US judge overturns four life sentences for sniper Lee Boyd Malvo
A United States high court has overturned some of the life sentences of Jamaica-born US sniper Lee Boyd Malvo, who was convicted for his role in a killing spree in Washington almost 15 years ago.
A federal judge explained that the decision is based on the fact that Malvo was a juvenile when the sentences were imposed on him.
Malvo was 17 at the time.
"The Supreme Court ruled in 2012 that mandatory life sentences without the possibility of parole were unconstitutional for juveniles, and in 2016 the court decided that ruling should be applied retroactively," The Washington Post reported.
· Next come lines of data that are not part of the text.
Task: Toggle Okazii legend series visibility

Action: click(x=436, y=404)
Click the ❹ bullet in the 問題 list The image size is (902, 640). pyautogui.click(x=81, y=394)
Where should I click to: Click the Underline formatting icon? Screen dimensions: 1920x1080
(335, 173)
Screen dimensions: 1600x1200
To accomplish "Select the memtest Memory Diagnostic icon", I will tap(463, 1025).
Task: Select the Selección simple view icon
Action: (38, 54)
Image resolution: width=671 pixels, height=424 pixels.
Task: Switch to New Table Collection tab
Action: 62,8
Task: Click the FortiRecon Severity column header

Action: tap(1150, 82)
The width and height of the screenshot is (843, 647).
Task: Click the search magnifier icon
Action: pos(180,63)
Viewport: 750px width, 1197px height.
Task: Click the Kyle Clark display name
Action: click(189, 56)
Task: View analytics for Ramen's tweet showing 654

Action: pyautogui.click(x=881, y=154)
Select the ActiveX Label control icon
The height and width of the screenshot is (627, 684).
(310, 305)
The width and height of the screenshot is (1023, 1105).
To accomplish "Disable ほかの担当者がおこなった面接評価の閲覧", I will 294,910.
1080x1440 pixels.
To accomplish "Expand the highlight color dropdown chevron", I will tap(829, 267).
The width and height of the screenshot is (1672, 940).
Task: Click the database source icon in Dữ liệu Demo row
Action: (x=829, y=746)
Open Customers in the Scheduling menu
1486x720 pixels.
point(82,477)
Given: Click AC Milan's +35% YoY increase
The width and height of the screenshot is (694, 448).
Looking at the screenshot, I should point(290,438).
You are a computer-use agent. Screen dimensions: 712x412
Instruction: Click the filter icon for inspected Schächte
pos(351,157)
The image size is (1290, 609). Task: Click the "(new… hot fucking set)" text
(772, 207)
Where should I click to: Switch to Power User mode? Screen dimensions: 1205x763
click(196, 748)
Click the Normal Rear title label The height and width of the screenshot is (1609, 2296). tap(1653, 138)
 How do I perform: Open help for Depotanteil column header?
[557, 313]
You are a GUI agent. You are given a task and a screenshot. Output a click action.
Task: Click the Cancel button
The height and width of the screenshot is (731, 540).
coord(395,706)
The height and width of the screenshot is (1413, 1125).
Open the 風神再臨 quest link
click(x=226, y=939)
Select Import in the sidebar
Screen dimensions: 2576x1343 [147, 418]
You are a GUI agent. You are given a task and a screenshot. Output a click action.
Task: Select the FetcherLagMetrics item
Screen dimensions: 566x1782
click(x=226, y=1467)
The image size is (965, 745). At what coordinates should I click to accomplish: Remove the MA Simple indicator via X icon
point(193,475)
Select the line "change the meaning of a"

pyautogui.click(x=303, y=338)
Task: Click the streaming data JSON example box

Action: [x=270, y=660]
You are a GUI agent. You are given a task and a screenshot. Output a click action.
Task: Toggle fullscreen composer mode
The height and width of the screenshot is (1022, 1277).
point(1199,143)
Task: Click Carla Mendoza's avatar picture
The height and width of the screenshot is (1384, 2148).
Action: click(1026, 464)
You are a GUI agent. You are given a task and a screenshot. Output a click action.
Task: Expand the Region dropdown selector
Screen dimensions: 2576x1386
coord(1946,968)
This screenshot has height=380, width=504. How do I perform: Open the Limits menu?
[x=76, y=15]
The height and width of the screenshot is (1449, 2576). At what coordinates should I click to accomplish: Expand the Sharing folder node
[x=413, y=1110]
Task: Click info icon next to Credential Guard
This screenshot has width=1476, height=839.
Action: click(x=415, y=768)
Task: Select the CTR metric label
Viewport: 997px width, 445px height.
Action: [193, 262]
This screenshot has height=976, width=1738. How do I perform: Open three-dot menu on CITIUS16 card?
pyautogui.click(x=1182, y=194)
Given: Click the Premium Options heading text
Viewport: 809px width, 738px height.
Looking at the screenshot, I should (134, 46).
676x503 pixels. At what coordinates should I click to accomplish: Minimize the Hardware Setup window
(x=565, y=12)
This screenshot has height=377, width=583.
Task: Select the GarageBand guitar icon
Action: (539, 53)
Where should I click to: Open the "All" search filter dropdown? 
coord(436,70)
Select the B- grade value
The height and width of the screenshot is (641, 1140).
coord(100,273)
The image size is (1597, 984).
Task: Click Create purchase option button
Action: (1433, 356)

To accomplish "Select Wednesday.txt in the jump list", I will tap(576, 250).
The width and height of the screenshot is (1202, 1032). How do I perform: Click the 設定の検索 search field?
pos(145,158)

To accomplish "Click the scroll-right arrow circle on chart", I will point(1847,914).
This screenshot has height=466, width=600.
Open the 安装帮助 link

Malvo pleaded guilty in Spotsylvania County and agreed to serve two life sentences without parole.
He was also convicted by a jury and sentenced to two life sentences in Fairfax County.
US District Judge, Raymond A. Jackson today overturned those four sentences and ordered the courts that imposed them to consider new sentences.
However, the judge did not disturb the six other life sentences for murders Malvo committed in Maryland.
In all 10 people were killed and three others were shot during a three-week period in October 2002.
John Allen Muhammad, the alleged mastermind who it's believed influenced Malvo, was also convicted and later executed in 2009 for the killings.
Muhammad and Malvo used a rifle to shoot the 13 people from a modified trunk of a Chevrolet Caprice in random attacks in Maryland, Virginia and the District of Columbia.
Malvo, now 32 years old, is currently being held at Red Onion State Prison, a super-maximum security prison in Virginia.